1. Do a little browsing online. Look at other websites in your field and see what appeals to you—from the way the site looks and the way it is organized to its functionality. Functionality refers to search functions, flash and any other bells and whistles that will cost more, but will add style and usability.
2. Think strategically. Ask some hard questions. Who are you? What are you? Why should the user care? What do you want? What is your competition? What are the hurdles? How can you make interacting with your organization easy?
3. Create a site map and functionality list. This is the planning stage, and it incorporates your upfront strategy. The site map is your plan for how the website content is organized online. It tracks where all the links will lead and will become your blueprint for writing copy and pulling images together. When planning, think user first and organization second. Can new browsers find contact information on your website in just one click? Can would-be donors find your organization’s campaign goals easily? Also, consider how your calls to action get incorporated into the site.
4. Compile images and copy. This can be the longest and most arduous step. A website can be the equivalent of many brochures and it can be overwhelming to track everything down. Most organizations start out by cutting and pasting copy from printed pieces. A writer will need to edit the tone and voice of the copy to keep it consistent and concise. The rule of thumb is to make copy shorter on the Web. This is the stage where gathering and organizing elements from images and copy and tracking down relevant testimonials, etc. is key to creating an informative and appealing site.
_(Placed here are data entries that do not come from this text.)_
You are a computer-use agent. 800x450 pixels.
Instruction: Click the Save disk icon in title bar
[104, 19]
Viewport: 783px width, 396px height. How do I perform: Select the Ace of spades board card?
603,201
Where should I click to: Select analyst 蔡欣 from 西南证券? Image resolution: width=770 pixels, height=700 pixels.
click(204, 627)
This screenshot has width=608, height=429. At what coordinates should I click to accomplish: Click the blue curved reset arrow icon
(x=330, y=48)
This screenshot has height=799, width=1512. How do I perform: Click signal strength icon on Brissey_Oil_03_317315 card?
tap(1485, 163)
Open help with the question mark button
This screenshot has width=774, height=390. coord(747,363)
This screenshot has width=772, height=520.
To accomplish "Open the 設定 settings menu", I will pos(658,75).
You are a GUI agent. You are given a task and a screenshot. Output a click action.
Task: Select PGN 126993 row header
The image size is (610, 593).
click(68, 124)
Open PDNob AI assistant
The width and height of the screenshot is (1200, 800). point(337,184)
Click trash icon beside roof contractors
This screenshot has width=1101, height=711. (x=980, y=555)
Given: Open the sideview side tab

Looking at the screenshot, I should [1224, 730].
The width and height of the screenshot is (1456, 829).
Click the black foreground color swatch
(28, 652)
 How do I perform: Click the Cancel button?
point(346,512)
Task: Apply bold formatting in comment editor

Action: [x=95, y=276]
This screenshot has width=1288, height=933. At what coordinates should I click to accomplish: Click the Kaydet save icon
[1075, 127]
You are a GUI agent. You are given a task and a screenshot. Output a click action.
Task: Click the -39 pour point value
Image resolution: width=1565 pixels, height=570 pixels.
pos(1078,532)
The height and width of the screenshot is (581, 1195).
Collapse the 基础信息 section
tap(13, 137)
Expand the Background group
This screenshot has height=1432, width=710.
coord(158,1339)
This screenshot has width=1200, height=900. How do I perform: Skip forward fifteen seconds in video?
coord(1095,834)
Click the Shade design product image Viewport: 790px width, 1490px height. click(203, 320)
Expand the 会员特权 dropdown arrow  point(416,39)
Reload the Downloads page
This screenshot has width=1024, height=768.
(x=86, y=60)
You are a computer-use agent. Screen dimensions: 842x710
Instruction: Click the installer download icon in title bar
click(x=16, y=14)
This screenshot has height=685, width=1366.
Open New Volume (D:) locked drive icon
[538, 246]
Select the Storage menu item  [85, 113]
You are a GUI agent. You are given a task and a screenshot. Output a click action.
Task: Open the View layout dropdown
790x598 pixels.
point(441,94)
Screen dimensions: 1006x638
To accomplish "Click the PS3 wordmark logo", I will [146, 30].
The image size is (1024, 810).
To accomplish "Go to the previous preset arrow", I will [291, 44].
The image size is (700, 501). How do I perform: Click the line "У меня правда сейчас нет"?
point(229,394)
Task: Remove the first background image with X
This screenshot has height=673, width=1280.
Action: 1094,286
5. Design the site. This is where the fun starts. In this step the communications team and IT team work together to create a few design versions of the home page and the other pages of the website called interior pages. All the planning, writing and organization from the previous steps comes together, and you will need to refer back to the site map to make sure that all copy and functionality is accounted for. This is also the time to make changes if need be as the coding hasn’t started and it’s still quite simple to make adjustments.
6. Finish with development and coding. This step is when the site comes to life and the full functionality of the website is activated. You will need to test how everything works and links together—forms, database, flash movies, search functions and more. Expect final testing and proofing to take a few weeks, and then the site is launched live.
Every organization is concerned with keeping costs down, and the quickest way to do that is to opt out of unnecessary functionality such as flash, podcasting, blogs and videos. All these can add planning time and money that may not be entirely necessary to advance your mission. You must decide if the extras really are boosting your fundraising business and avoid taking on these added costs just because you have heard they are must-haves. It is much more effective to have a professionally designed and written website with less functionality than to have a badly designed website with streaming video just because it is the latest technology.
Today’s Internet visitors have high expectations, are impatient and have been barraged with a glut of media messaging. Give your donors ease of use and the information they need to understand your mission easily. The money and time you put into planning and setting up an engaging, professional, well-written website will translate into more donor dollars for your organization in the end.
Sherry Bruck is creative director of Harquin Creative Group in Pelham, N.Y.